Block-FP / MXFP Encoding¶

Encode and decode neural network weights using OCP Microscaling (MX) floating-point formats. This guide covers the MXFP4, MXFP6, MXFP8 (E4M3/E5M2), and standalone FP8 formats as specified in the OCP Microscaling Formats Specification v1.0, with integration guidance for NVIDIA H100/B100 and AMD MI300 workflows.
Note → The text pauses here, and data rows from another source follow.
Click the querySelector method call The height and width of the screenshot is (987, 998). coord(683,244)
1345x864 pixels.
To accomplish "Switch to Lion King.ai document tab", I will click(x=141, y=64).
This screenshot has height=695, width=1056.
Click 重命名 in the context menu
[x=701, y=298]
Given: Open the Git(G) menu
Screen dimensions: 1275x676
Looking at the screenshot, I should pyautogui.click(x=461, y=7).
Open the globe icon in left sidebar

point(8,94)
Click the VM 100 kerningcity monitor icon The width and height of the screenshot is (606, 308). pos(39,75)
1. Mathematical Formalism¶

1.1 Microscaling Format Structure¶

Each MXFP block consists of a shared exponent and $B$ element mantissas:

$$ \text{Block} = \underbrace{E_{\text{shared}}}{\text{8 bits}} \;|\; \underbrace{m_0 \;|\; m_1 \;|\; \cdots \;|\; m $$}}_{\text{B elements × k bits}

The total bits per block:

$$ W_{\text{block}} = E_{\text{shared}} + B \times k $$

where $k \in {4, 6, 8}$ is the element width and $B = 32$ (default block size).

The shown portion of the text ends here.